BEGIN DOCUMENT SECTION

Thread: Floating Point Addition

  1. #1
    Registered User
    Join Date
    Sep 2008
    Posts
    22

    Floating Point Addition

    I am writing a program that does some floating addition that uses bit patterns with shifts applied to the mantissa and such to obtain the sum of the two floating point numbers. Logically and on paper I can get this to compute the correct sum, but I must be missing something in my program because the output ( in base 2 scientific notation) is not correct ? Anyone see where my error is ? Thank you for the help !

    Code:
    #include <stdlib.h>
    #include <stdio.h>
    #include <ctype.h>
    #include <assert.h>
    
    int isNegative (float f)
    {
        unsigned int* iptr = (unsigned int*)&f;
        return ( ((*iptr) & 0x80000000) ? 1:0);
    }
    
    unsigned char getExponent (float f)

END DOCUMENT SECTION

EXERCISE INSTRUCTIONS
1. Summarize the floating point addition thread in two sentences.
2. Extend the floating point addition thread from the point where it stops.

BEGIN SOURCE MATERIAL

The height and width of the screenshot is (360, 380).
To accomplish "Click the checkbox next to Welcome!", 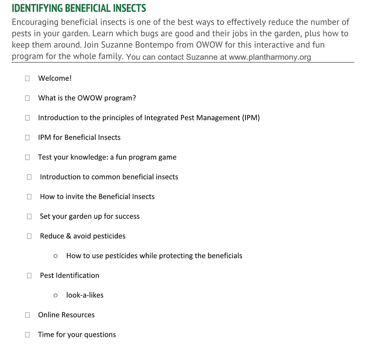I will [x=28, y=78].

END SOURCE MATERIAL

RESPONSE LIST
1. A registered user is writing a program that adds two floating point numbers by working on their bit patterns, including shifts applied to the mantissa. The logic gives the correct sum on paper, but the program's output in base 2 scientific notation is wrong, so the user posts the code (starting with a function that checks the sign bit) and asks others to find the error.

2.
    {
             unsigned int* iptr = (unsigned int*)&f;
             return (((*iptr >> 23) & 0xff) - 127);
             
    }
    
    unsigned int getMantissa (float f)
    {
             unsigned int* iptr = (unsigned int*)&f;
             if( *iptr == 0 ) return 0;
             return ((*iptr & 0xFFFFFF) | 0x800000 );
            
    }
    
    float sum (float left, float right)
    {
          unsigned int littleMan;
          unsigned int bigMan;
          unsigned char littleExp;
          unsigned char bigExp;
          unsigned char lexp = getExponent(left);
          unsigned char rexp = getExponent(right);
          
          int   Dexponent;
       
    if (lexp > rexp)
    {
             bigExp = lexp;
             bigMan = getMantissa(left);
             littleExp = rexp;
             littleMan = getMantissa(right);
    }
    else
    {
        bigExp = rexp;
        bigMan = getMantissa(right);
        littleExp = lexp;
        littleMan = getMantissa(left);
    }
    
    printf("little: %x %x\n", littleExp, littleMan);
    printf("big:    %x %x\n", bigExp, bigMan);
    
        
    void shift(  unsigned int *valToShift, int bitsToShift )
    {
        // Masks is used to mask out bits to check for a "sticky" bit.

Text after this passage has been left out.